## INPUT FOR THIS TASK
---
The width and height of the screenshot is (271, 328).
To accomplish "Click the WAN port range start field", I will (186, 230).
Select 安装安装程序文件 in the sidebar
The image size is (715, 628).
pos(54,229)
---
## TASK BRIEF
Your answer should consist of every record, restated exactly.

## RESPONSE TO THIS EXERCISE
The width and height of the screenshot is (271, 328).
To accomplish "Click the WAN port range start field", I will (186, 230).
Select 安装安装程序文件 in the sidebar
The image size is (715, 628).
pos(54,229)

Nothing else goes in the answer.